UPDATED 17:38 EDT / NOVEMBER 23 2023

AI

UK to invest £500M more in AI compute capacity, launch five new quantum projects

The U.K. government will invest £500 million, or $626 million, to provide local researchers and organizations with access to compute capacity for artificial intelligence projects. 

U.K. Chancellor Jeremy Hunt announced the investment in a Wednesday speech before members of Parliament. During the speech, Hunt also detailed five new research initiatives that the government plans to launch as part of its previously announced National Quantum Strategy, which has a budget of £2.5 billion or $3.1 billion. One of the initiatives’ goals is to build large-scale quantum computers. 

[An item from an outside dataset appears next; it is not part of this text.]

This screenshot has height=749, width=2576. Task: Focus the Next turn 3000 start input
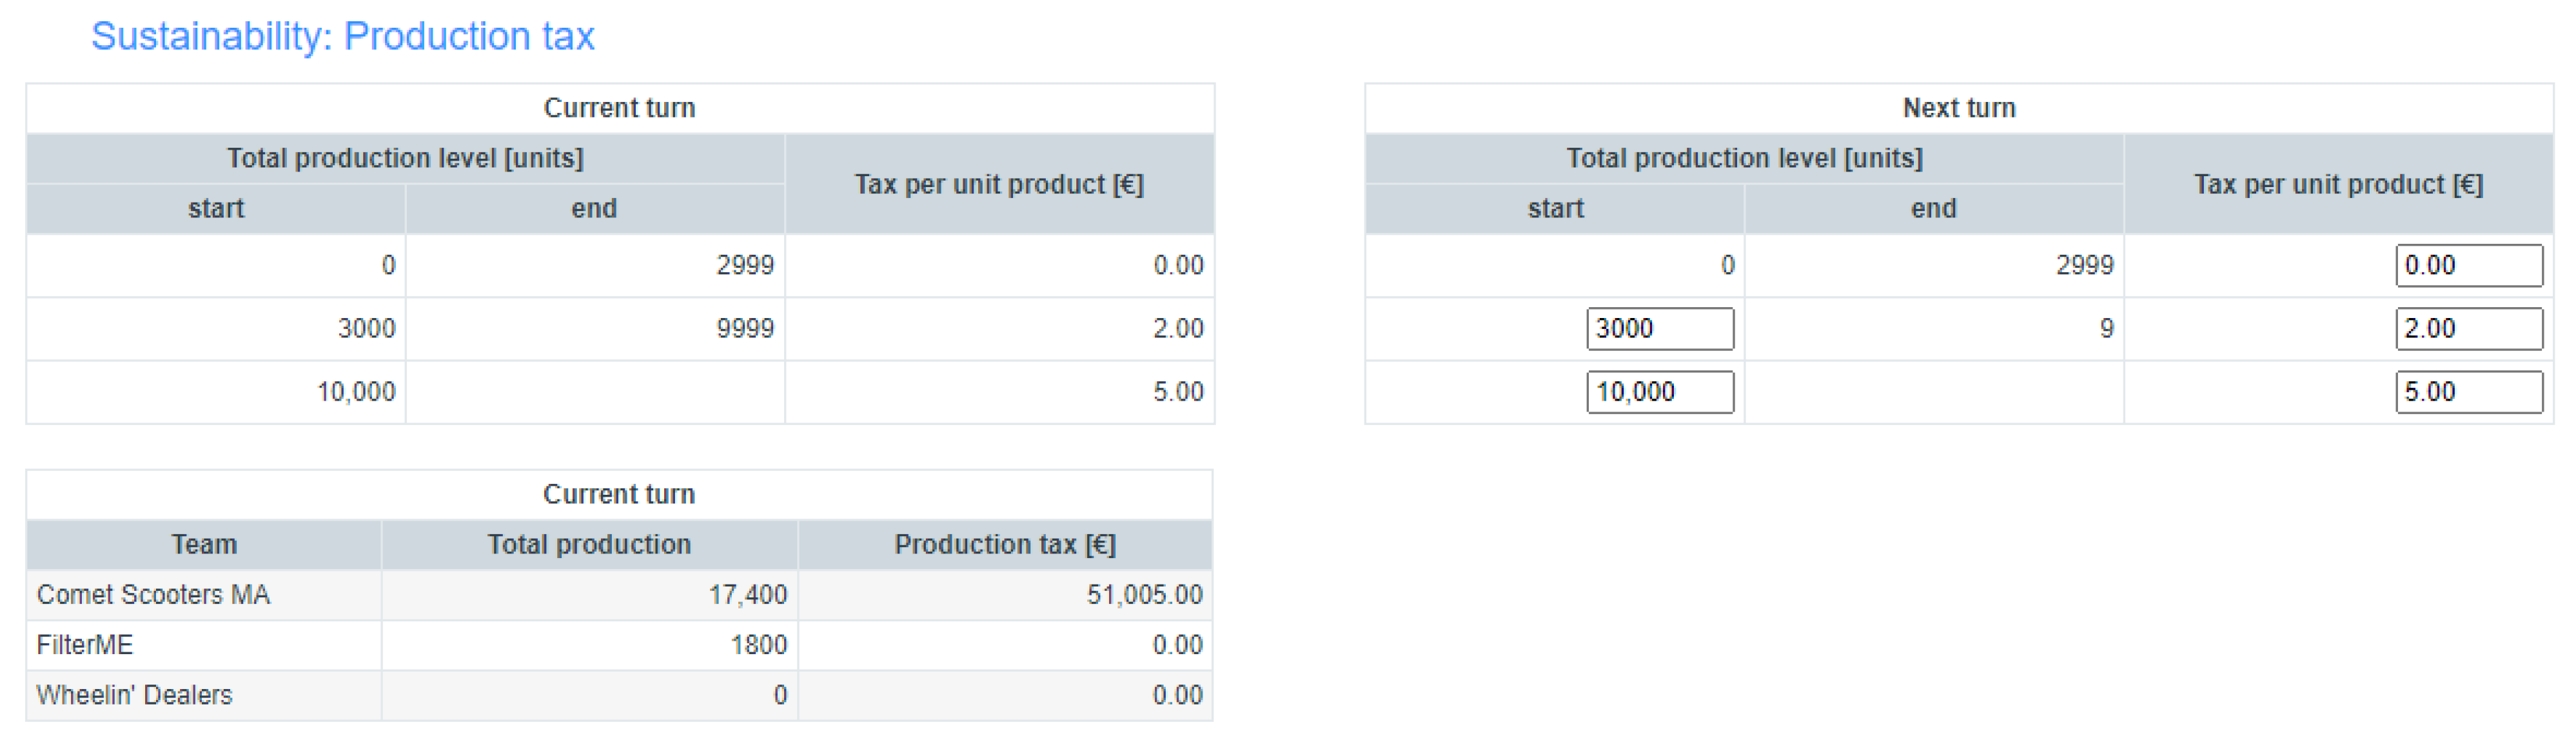click(1659, 329)
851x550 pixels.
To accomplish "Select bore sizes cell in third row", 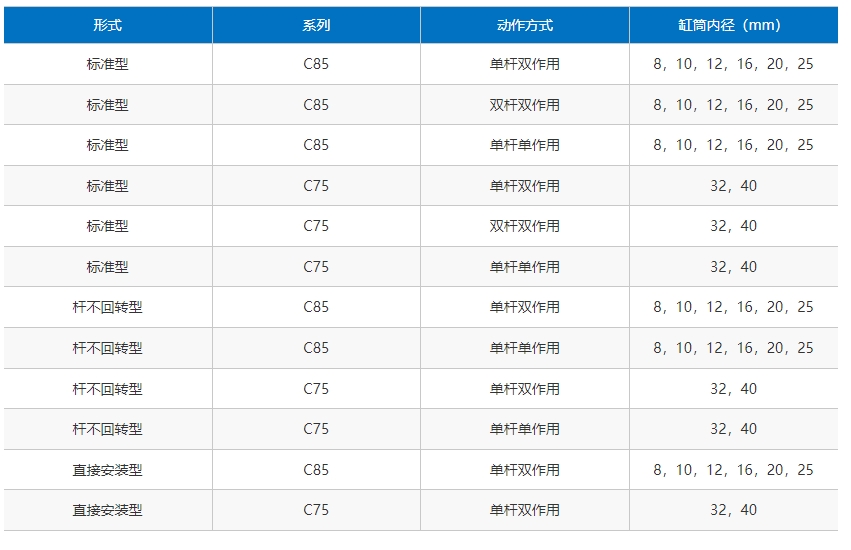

According to the Financial Times, the £500 million officials have earmarked for AI compute capacity will be spent over the next two years. The commitment increases the U.K. government’s planned investment in this area to more than £1.5 billion. The hardware the government intends to buy will be used by scientists and machine learning experts, as well as organizations such as AI startups.

As part of the initiative, the U.K. government is commissioning an AI-optimized supercomputer that will be deployed at the University of Bristol. The system is expected to feature thousands of graphics processing units. Those chips will be used for, among other tasks, the development of large language models.

During his Wednesday speech, Hunt also shared new details about the U.K.’s National Quantum Strategy. As part of the program, officials plan to launch five new research projects that each prioritize a different set of technologies.

The first initiative aims to deploy quantum computers capable of running one trillion computing operations. Moreover, officials hope to use those machines to run calculations that are impractical to carry out with conventional computing hardware. The goal is to deliver “high impact” benefits in at least a half-dozen sectors: healthcare, finance, transport, defense, energy and manufacturing. 

The initiative will be implemented in phases. In the first phase, officials hope to deploy a machine capable of 10 million computing operations by 2028. The goal is to increase that number to 10 billion in 2032 before reaching the project’s end goal of one trillion operations by 2035.

In a parallel research project, scientists will develop a network that can link together multiple quantum processors. The goal is to facilitate the flow of data between quantum processors located in different data centers. Officials have also set several other objectives for the project, one of which will be to explore ways to commercialize quantum networking technologies.

The U.K. government also plans to invest in three other research projects as part of the program. Those projects focus on technologies such as quantum sensors, which harness quantum mechanical phenomena to collect more accurate environmental data than traditional sensors. The U.K. government plans to use the technology for tasks such as aircraft navigation.